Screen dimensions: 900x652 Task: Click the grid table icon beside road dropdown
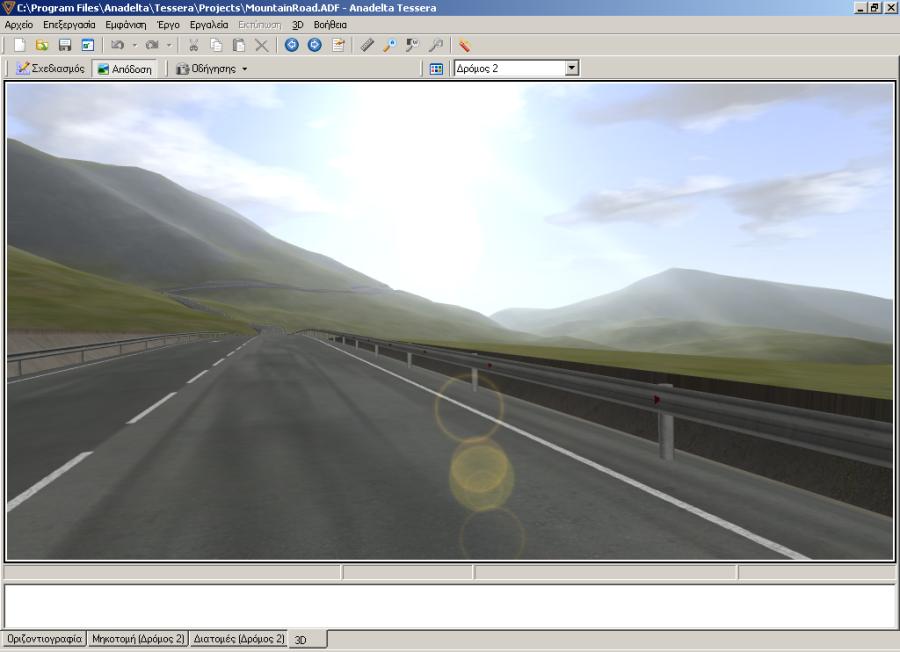[x=436, y=69]
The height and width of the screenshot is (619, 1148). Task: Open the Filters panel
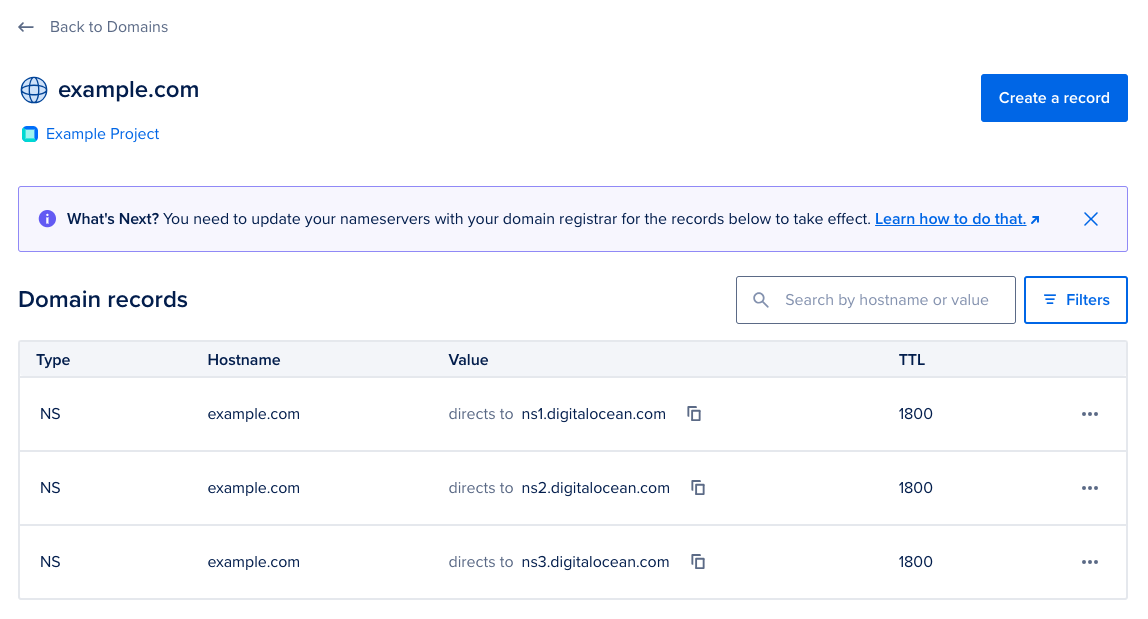[x=1076, y=299]
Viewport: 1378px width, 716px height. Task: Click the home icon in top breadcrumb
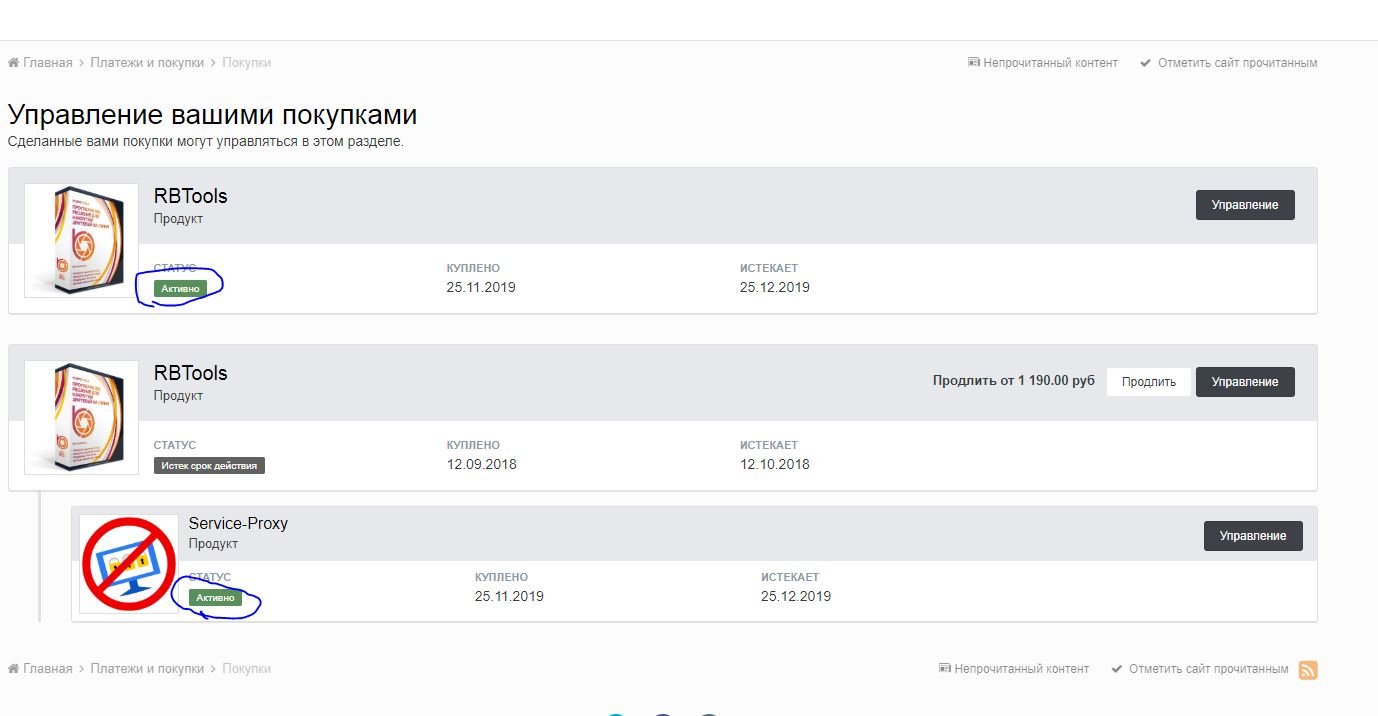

****

• Task
The whole listing should be retyped word for word; none of its pictures belong in the copy.

• Solution to this exercise
Screen dimensions: 900x652 Task: Click the grid table icon beside road dropdown
[x=436, y=69]
The height and width of the screenshot is (619, 1148). Task: Open the Filters panel
[x=1076, y=299]
Viewport: 1378px width, 716px height. Task: Click the home icon in top breadcrumb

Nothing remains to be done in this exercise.